(Records from a data source)
◇ ◇ ◇ ◇

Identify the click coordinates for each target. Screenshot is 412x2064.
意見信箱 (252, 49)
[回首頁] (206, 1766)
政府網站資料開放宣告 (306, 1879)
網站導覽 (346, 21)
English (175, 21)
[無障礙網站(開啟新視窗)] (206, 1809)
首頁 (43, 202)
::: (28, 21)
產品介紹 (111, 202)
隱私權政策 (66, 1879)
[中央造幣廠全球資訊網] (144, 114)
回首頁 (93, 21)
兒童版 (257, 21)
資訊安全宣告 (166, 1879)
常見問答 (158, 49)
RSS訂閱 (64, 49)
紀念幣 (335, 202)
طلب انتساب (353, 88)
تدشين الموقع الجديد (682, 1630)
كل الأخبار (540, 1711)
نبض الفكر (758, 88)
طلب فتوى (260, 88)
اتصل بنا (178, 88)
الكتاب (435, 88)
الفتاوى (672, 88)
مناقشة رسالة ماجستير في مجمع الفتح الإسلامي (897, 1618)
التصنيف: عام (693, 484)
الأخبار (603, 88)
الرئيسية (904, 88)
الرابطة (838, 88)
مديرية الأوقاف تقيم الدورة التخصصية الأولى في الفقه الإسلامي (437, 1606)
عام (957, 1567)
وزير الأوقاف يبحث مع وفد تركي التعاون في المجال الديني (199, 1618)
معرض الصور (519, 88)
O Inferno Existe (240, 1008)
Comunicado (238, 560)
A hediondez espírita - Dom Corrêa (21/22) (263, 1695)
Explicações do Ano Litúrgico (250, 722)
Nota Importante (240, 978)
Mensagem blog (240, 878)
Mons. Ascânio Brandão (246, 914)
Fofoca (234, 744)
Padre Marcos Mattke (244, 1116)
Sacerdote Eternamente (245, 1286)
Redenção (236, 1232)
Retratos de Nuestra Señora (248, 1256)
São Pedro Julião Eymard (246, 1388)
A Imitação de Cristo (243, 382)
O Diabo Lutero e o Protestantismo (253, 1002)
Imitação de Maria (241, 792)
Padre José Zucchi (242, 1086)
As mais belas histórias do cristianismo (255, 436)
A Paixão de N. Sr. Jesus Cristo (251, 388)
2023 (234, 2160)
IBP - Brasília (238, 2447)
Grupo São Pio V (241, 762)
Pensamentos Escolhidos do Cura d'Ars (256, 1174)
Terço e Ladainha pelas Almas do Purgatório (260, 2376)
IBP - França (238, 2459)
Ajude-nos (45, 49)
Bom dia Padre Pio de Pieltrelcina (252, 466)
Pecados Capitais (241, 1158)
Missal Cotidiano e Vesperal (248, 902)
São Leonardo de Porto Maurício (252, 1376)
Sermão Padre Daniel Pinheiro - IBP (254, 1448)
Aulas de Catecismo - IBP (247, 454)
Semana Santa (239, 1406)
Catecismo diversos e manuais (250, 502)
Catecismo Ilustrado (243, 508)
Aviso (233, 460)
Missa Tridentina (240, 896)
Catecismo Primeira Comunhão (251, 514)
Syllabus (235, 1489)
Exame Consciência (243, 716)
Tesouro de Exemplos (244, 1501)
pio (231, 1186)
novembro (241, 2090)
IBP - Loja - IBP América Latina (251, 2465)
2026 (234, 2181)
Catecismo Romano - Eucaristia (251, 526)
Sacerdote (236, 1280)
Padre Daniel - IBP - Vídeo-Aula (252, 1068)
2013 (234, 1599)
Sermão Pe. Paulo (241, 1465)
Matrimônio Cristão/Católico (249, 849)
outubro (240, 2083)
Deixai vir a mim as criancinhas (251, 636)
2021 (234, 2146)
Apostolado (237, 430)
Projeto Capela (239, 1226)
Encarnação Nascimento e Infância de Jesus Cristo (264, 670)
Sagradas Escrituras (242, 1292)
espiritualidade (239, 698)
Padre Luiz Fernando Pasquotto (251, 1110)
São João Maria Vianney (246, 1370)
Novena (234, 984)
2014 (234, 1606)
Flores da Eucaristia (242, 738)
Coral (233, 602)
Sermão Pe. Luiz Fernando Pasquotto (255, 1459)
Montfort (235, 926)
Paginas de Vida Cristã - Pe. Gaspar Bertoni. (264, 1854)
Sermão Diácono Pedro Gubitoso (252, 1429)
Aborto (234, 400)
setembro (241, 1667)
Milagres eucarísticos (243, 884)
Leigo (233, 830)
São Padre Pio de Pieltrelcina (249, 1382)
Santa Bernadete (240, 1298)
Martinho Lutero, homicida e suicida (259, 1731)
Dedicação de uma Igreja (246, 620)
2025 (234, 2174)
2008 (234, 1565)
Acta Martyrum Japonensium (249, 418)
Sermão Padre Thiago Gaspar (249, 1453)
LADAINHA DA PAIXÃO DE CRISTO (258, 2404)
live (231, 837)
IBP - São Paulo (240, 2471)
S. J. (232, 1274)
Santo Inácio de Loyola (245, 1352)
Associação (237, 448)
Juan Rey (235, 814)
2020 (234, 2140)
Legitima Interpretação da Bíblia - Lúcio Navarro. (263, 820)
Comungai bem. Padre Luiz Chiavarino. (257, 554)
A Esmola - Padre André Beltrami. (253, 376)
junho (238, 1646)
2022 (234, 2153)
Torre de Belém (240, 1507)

◇ ◇ ◇ ◇

Assignment:
Every entry in the data should be returned exactly.

Solution below:
Identify the click coordinates for each target. Screenshot is 412x2064.
意見信箱 (252, 49)
[回首頁] (206, 1766)
政府網站資料開放宣告 (306, 1879)
網站導覽 (346, 21)
English (175, 21)
[無障礙網站(開啟新視窗)] (206, 1809)
首頁 (43, 202)
::: (28, 21)
產品介紹 (111, 202)
隱私權政策 (66, 1879)
[中央造幣廠全球資訊網] (144, 114)
回首頁 (93, 21)
兒童版 (257, 21)
資訊安全宣告 (166, 1879)
常見問答 (158, 49)
RSS訂閱 (64, 49)
紀念幣 (335, 202)
طلب انتساب (353, 88)
تدشين الموقع الجديد (682, 1630)
كل الأخبار (540, 1711)
نبض الفكر (758, 88)
طلب فتوى (260, 88)
اتصل بنا (178, 88)
الكتاب (435, 88)
الفتاوى (672, 88)
مناقشة رسالة ماجستير في مجمع الفتح الإسلامي (897, 1618)
التصنيف: عام (693, 484)
الأخبار (603, 88)
الرئيسية (904, 88)
الرابطة (838, 88)
مديرية الأوقاف تقيم الدورة التخصصية الأولى في الفقه الإسلامي (437, 1606)
عام (957, 1567)
وزير الأوقاف يبحث مع وفد تركي التعاون في المجال الديني (199, 1618)
معرض الصور (519, 88)
O Inferno Existe (240, 1008)
Comunicado (238, 560)
A hediondez espírita - Dom Corrêa (21/22) (263, 1695)
Explicações do Ano Litúrgico (250, 722)
Nota Importante (240, 978)
Mensagem blog (240, 878)
Mons. Ascânio Brandão (246, 914)
Fofoca (234, 744)
Padre Marcos Mattke (244, 1116)
Sacerdote Eternamente (245, 1286)
Redenção (236, 1232)
Retratos de Nuestra Señora (248, 1256)
São Pedro Julião Eymard (246, 1388)
A Imitação de Cristo (243, 382)
O Diabo Lutero e o Protestantismo (253, 1002)
Imitação de Maria (241, 792)
Padre José Zucchi (242, 1086)
As mais belas histórias do cristianismo (255, 436)
A Paixão de N. Sr. Jesus Cristo (251, 388)
2023 (234, 2160)
IBP - Brasília (238, 2447)
Grupo São Pio V (241, 762)
Pensamentos Escolhidos do Cura d'Ars (256, 1174)
Terço e Ladainha pelas Almas do Purgatório (260, 2376)
IBP - França (238, 2459)
Ajude-nos (45, 49)
Bom dia Padre Pio de Pieltrelcina (252, 466)
Pecados Capitais (241, 1158)
Missal Cotidiano e Vesperal (248, 902)
São Leonardo de Porto Maurício (252, 1376)
Sermão Padre Daniel Pinheiro - IBP (254, 1448)
Aulas de Catecismo - IBP (247, 454)
Semana Santa (239, 1406)
Catecismo diversos e manuais (250, 502)
Catecismo Ilustrado (243, 508)
Aviso (233, 460)
Missa Tridentina (240, 896)
Catecismo Primeira Comunhão (251, 514)
Syllabus (235, 1489)
Exame Consciência (243, 716)
Tesouro de Exemplos (244, 1501)
pio (231, 1186)
novembro (241, 2090)
IBP - Loja - IBP América Latina (251, 2465)
2026 (234, 2181)
Catecismo Romano - Eucaristia (251, 526)
Sacerdote (236, 1280)
Padre Daniel - IBP - Vídeo-Aula (252, 1068)
2013 (234, 1599)
Sermão Pe. Paulo (241, 1465)
Matrimônio Cristão/Católico (249, 849)
outubro (240, 2083)
Deixai vir a mim as criancinhas (251, 636)
2021 (234, 2146)
Apostolado (237, 430)
Projeto Capela (239, 1226)
Encarnação Nascimento e Infância de Jesus Cristo (264, 670)
Sagradas Escrituras (242, 1292)
espiritualidade (239, 698)
Padre Luiz Fernando Pasquotto (251, 1110)
São João Maria Vianney (246, 1370)
Novena (234, 984)
2014 (234, 1606)
Flores da Eucaristia (242, 738)
Coral (233, 602)
Sermão Pe. Luiz Fernando Pasquotto (255, 1459)
Montfort (235, 926)
Paginas de Vida Cristã - Pe. Gaspar Bertoni. (264, 1854)
Sermão Diácono Pedro Gubitoso (252, 1429)
Aborto (234, 400)
setembro (241, 1667)
Milagres eucarísticos (243, 884)
Leigo (233, 830)
São Padre Pio de Pieltrelcina (249, 1382)
Santa Bernadete (240, 1298)
Martinho Lutero, homicida e suicida (259, 1731)
Dedicação de uma Igreja (246, 620)
2025 (234, 2174)
2008 (234, 1565)
Acta Martyrum Japonensium (249, 418)
Sermão Padre Thiago Gaspar (249, 1453)
LADAINHA DA PAIXÃO DE CRISTO (258, 2404)
live (231, 837)
IBP - São Paulo (240, 2471)
S. J. (232, 1274)
Santo Inácio de Loyola (245, 1352)
Associação (237, 448)
Juan Rey (235, 814)
2020 (234, 2140)
Legitima Interpretação da Bíblia - Lúcio Navarro. (263, 820)
Comungai bem. Padre Luiz Chiavarino. (257, 554)
A Esmola - Padre André Beltrami. (253, 376)
junho (238, 1646)
2022 (234, 2153)
Torre de Belém (240, 1507)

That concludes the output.